- EXERCISE MATERIALS
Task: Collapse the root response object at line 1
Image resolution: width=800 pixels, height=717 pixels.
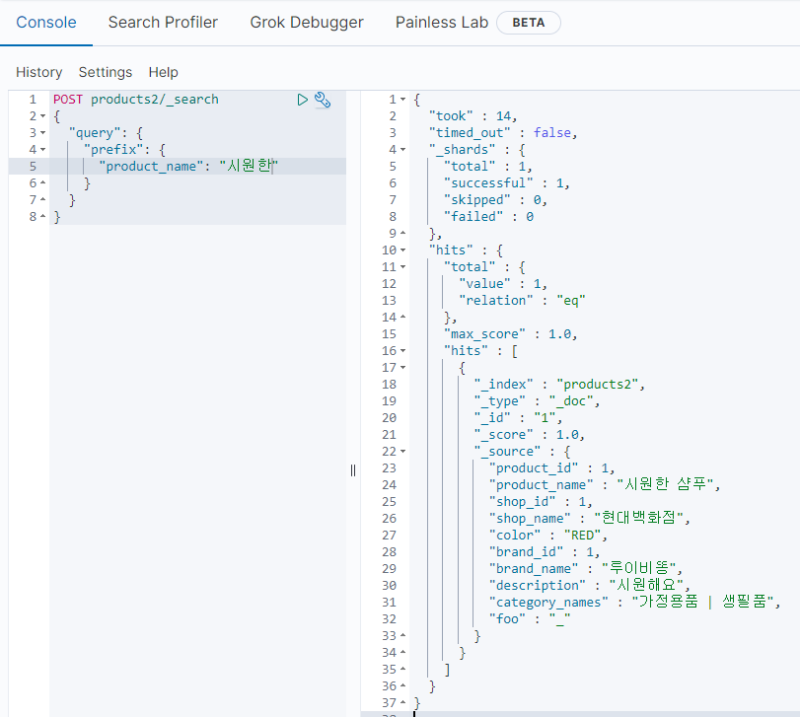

--

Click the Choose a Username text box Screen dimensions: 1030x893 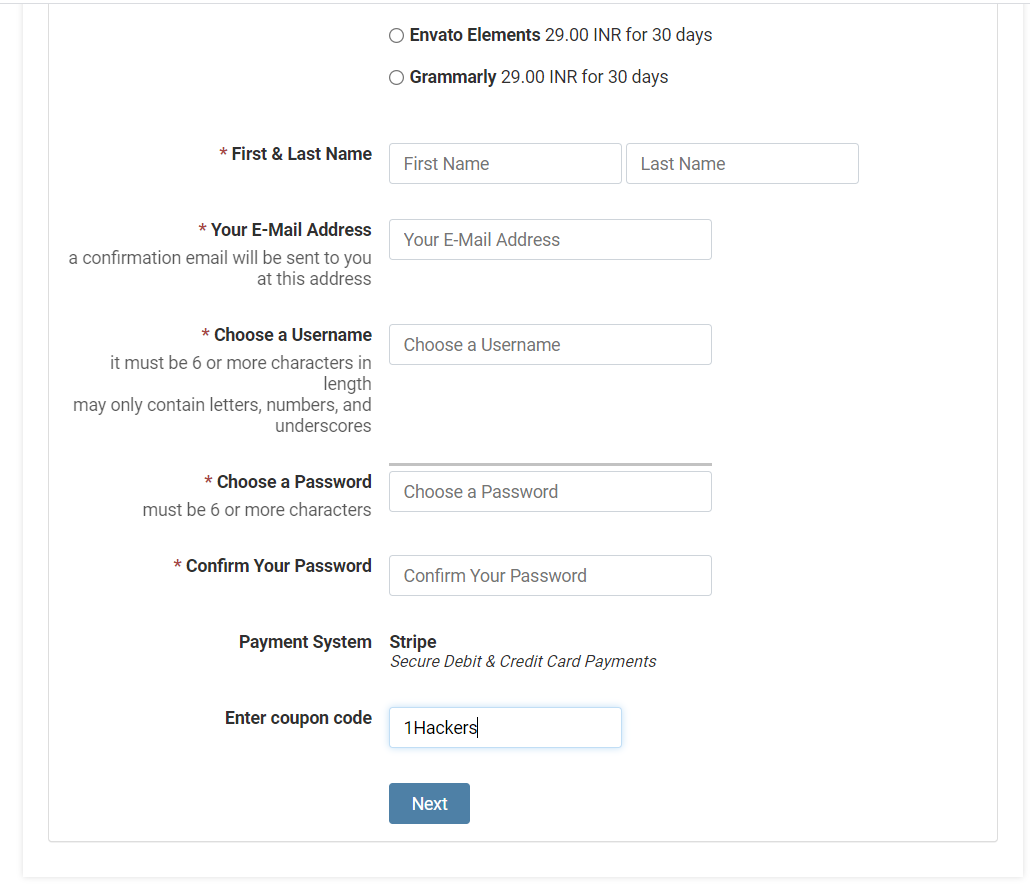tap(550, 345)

--

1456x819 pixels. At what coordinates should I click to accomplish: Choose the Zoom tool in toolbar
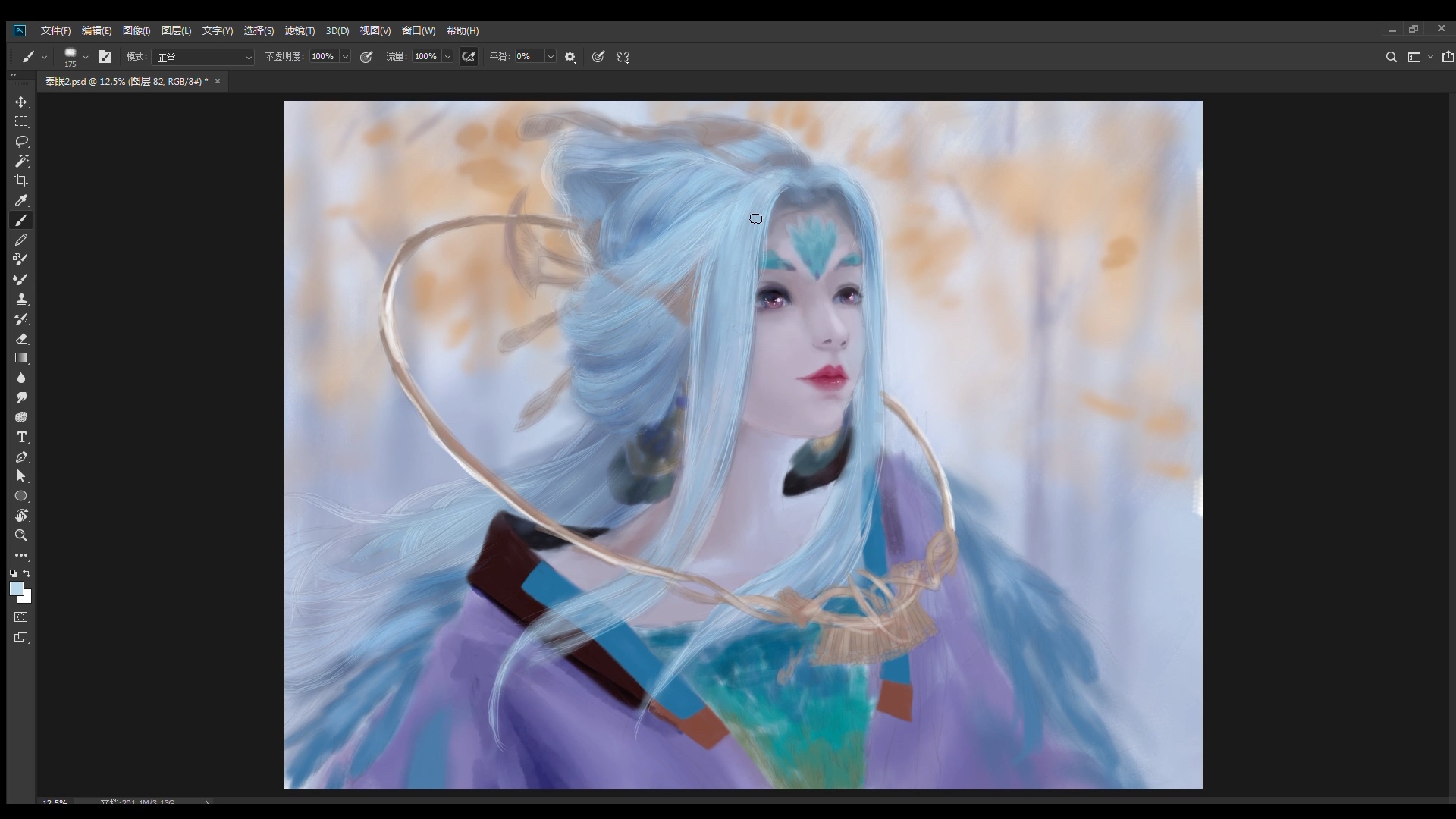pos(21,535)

- REQUIRED WORK
Print exactly the lines of the listing above starting at the line containing "Task: Collapse the" and ending at the line containing "Image resolution: width=800", both included.

- REPLY
Task: Collapse the root response object at line 1
Image resolution: width=800 pixels, height=717 pixels.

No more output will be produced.